Identify each line below that contains the word "agent", and copy it out.

■ Exercise data
● ● ● ●

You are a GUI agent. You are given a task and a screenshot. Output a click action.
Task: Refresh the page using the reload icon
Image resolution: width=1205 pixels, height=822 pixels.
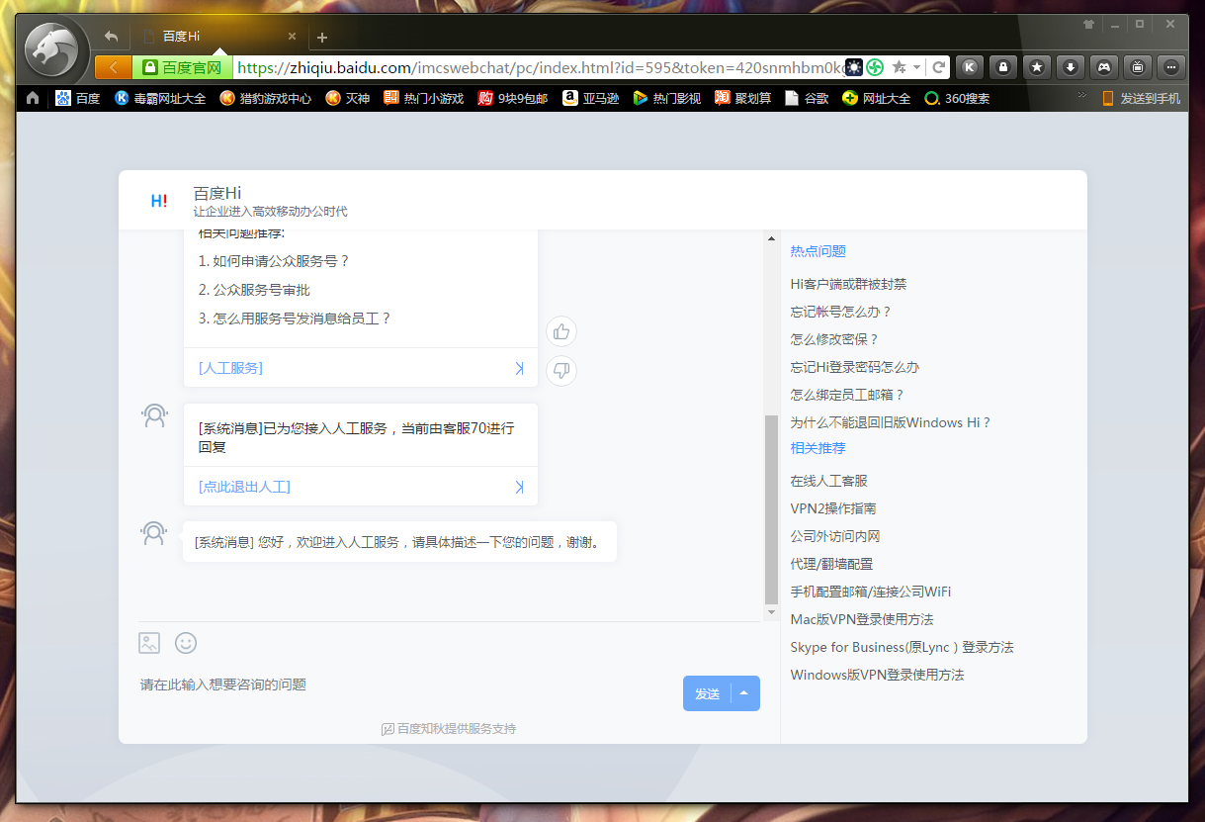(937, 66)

● ● ● ●

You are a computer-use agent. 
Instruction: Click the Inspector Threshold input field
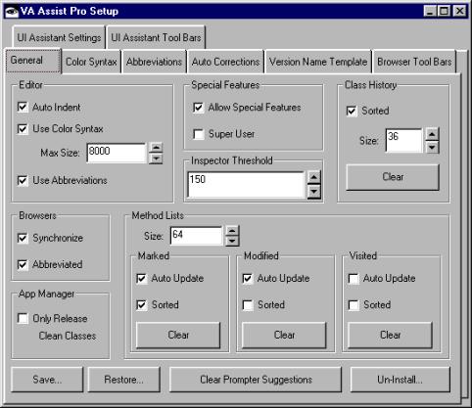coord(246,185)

● ● ● ●

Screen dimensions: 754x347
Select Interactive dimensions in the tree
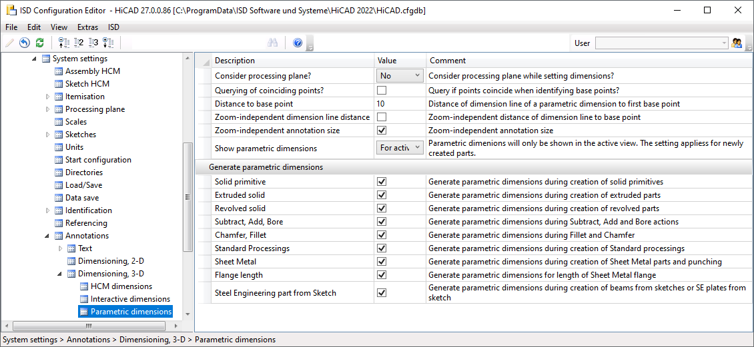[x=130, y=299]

● ● ● ●

■ Expected output
You are a GUI agent. You are given a task and a screenshot. Output a click action.
You are a computer-use agent. 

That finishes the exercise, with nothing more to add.